Sin embargo, a pesar de que lo que la filosofía ofrece no puede en ocasiones aportar pruebas contundentes de su verdad, posee, incluso así, un carácter mucho más radical que los postulados de la ciencia. Mientras que el científico espera algún día llegar a conocer del todo su objeto, «solo el filósofo hace ingrediente esencial de su actitud cognoscitiva la posibilidad de que su objeto sea indócil al conocimiento». El filósofo es consciente de que la fiera a la que hace frente siempre mantendrá amenazantes sus fauces.

La actitud del filósofo, así, es la del hombre audaz, la del héroe trágico (como ya vimos en capítulos anteriores). Es el filósofo el único que se atreve a negar provisionalmente el ser y, «al negarlo, convertírselo en problema, crearlo como problema». Tal es la actitud fundamental del talante filosófico del que Ortega llama homo theoreticus. El auténtico filósofo es quien parte de que todo cuanto hay es en cierta medida inescrutable. Pero, entonces, ¿para qué filosofar?

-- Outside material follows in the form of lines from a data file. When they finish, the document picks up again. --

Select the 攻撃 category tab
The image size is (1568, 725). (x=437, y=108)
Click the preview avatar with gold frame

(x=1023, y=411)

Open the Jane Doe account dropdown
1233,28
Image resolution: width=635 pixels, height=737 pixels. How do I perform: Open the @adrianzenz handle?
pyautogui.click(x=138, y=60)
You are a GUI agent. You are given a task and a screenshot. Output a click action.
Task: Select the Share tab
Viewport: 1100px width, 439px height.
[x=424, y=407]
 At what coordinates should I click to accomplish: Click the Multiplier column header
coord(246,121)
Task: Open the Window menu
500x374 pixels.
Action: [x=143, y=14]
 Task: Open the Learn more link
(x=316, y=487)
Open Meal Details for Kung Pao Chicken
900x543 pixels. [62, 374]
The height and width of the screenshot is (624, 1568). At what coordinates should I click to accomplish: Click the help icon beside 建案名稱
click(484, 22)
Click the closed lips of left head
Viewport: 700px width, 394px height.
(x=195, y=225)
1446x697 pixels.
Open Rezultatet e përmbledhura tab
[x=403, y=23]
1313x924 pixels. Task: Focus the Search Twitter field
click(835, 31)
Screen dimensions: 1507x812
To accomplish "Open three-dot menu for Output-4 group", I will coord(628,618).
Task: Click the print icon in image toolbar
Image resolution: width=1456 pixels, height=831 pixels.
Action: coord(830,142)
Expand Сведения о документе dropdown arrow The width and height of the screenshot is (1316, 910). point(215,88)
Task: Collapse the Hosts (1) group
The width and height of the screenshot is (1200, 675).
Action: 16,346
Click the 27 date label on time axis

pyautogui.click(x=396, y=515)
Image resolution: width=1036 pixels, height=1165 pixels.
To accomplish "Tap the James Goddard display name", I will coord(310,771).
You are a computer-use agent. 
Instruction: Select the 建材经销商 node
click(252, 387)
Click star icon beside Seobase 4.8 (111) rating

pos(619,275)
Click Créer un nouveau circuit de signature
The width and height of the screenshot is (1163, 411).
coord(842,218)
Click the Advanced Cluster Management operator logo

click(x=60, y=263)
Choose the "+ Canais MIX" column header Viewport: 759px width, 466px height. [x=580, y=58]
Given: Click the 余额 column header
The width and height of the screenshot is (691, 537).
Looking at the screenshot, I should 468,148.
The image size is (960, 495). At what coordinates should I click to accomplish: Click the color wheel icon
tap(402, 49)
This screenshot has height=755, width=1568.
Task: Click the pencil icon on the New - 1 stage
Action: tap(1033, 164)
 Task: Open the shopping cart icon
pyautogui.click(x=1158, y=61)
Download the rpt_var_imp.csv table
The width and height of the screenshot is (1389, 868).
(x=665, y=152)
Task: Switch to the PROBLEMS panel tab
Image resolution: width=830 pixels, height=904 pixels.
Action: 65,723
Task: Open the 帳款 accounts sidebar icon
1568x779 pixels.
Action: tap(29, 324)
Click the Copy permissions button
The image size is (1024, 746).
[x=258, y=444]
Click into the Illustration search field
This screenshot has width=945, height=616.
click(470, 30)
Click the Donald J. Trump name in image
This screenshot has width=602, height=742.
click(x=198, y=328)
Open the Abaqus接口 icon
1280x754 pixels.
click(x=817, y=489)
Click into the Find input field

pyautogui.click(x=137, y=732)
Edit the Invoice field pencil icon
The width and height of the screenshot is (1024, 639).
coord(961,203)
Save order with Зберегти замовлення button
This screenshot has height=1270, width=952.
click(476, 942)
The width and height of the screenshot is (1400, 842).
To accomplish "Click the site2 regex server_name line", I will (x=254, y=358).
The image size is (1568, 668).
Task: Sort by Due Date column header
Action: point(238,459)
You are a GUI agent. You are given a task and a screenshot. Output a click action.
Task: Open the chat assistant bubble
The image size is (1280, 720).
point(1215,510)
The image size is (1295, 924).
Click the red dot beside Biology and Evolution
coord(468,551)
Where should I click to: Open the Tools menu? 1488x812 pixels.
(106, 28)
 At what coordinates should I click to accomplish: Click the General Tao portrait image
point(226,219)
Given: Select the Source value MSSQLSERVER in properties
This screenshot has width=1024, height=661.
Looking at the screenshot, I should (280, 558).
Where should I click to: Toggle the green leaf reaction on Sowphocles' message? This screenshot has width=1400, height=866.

Esta pregunta, que a Ortega le resultaba molesta, recoge el sentido último de la filosofía, que nunca ha de encerrar una finalidad meramente utilitarista ni prestarse al servicio de los caprichos veleidosos del hombre. Pues filosofar es, en última instancia, ser conscientes del «problematismo del problema», acoger en nuestro intelecto la eterna inquietud y angustia que acosa al intelecto. La filosofía, si es ciencia, es ciencia sin suposiciones anteriores, es ciencia heroica: «Es, pues, la filosofía ley intelectual de sí misma, es autonómica», es decir, se da leyes a sí misma y es ella misma la que debe plantear y desarrollar, desde cero, los problemas que la acucian. El ser humano precisa de la filosofía para orientarse, para labrar un camino que lleve de la reflexión a la acción, y en el que la acción pueda ser cuestionada con las herramientas de la filosofía.

Frente a la religión, un campo en el que, a juicio de Ortega, solo caben la plegaria y la docilidad frente al dogma establecido, la filosofía hace del ser su problema, y son las dudas, la incertidumbre y la desazón sus motores fundamentales, que la conducen a cuestionar irremisiblemente las bases más seguras de la vida. La filosofía no afirma que no exista nada en absoluto: más bien postula que «ni la existencia ni la inexistencia del mundo en tomo es evidente».